Nestled in the Shenandoah Valley of Virginia, the Salatin family’s Polyface Farm encompasses 550 acres of woodland and pasture. A working farm, it has also become a mecca for the local foods movement. (All photos © Erica Bleeg.)

By Erica Bleeg

Walking through cow pastures and hog paddocks is part of my research. I teach two university courses on writing about food, and have a keen interest in where it’s sourced. Spring is the time to see a farm’s operations in full swing, so I recently headed over to Polyface, a Swoope, Va. farm that thrives without using chemical fertilizers, herbicides, hormones, or antibiotics.

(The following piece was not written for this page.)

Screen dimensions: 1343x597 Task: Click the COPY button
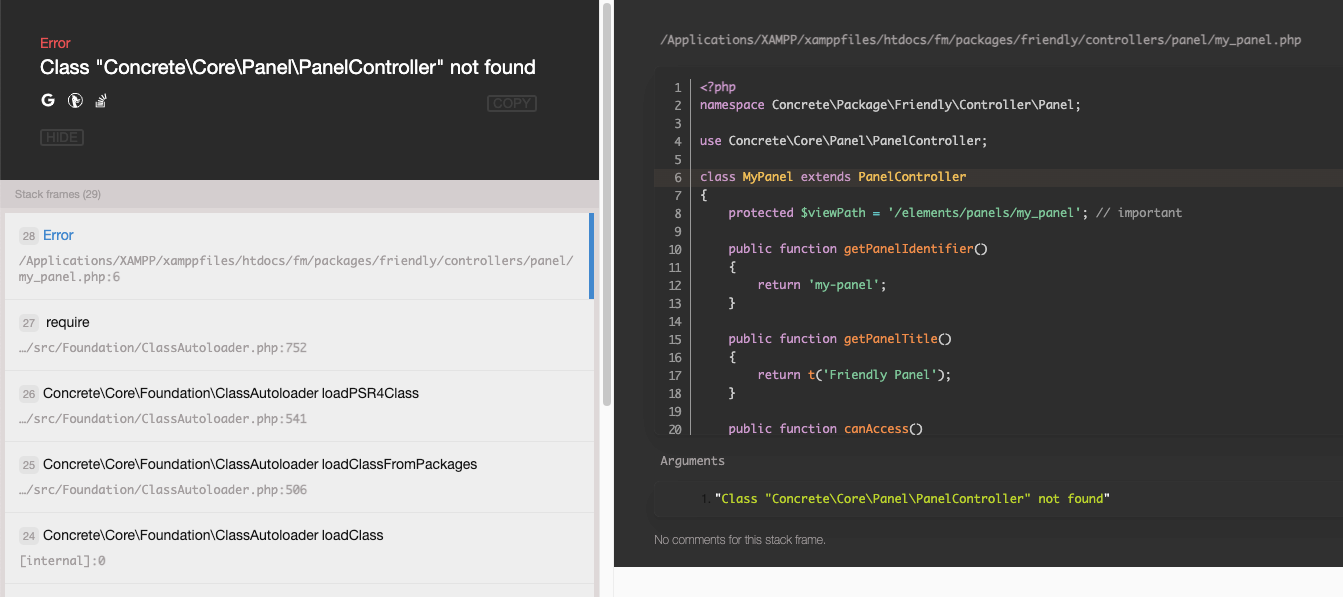pos(512,103)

Once known predominantly among readers of the trade journal Stockman Grass Farmer, Polyface’s owner, Joel Salatin, has gained a broader audience through trumpeting his humane and ecologically sound approach to agriculture. The 55-year-old Salatin has also made a mission of cultivating new farmers. For every farmer under 35, there are six over 65, and the USDA predicts that within the next 20 years a quarter of all farmers will retire. “There’s a brain-drain of knowledge about agriculture,” said Salatin.

Beginning wasn’t easy for Salatin. After a stint as a newspaper reporter, he returned to the family farm in 1982. “It was nip and tuck,” he remembered. “We lived on $300 a month.” Now Polyface brings in about eight summer interns in their teens and twenties to help with the season’s blaze of production, and two full-time apprentices work year-round. Salatin’s son, Daniel, lives on the farm with his wife and three children and manages the operation, often directing Salatin the Elder on chores.

Polyface rents an additional 1,200 acres where younger farmers live and work as independent contractors, borrowing equipment and raising livestock that feed Polyface’s business. “They can begin with zero capital,” said Salatin. Two such contractors have since successfully launched their own businesses. “In the end,” said Salatin, “This germinates new young farmers.”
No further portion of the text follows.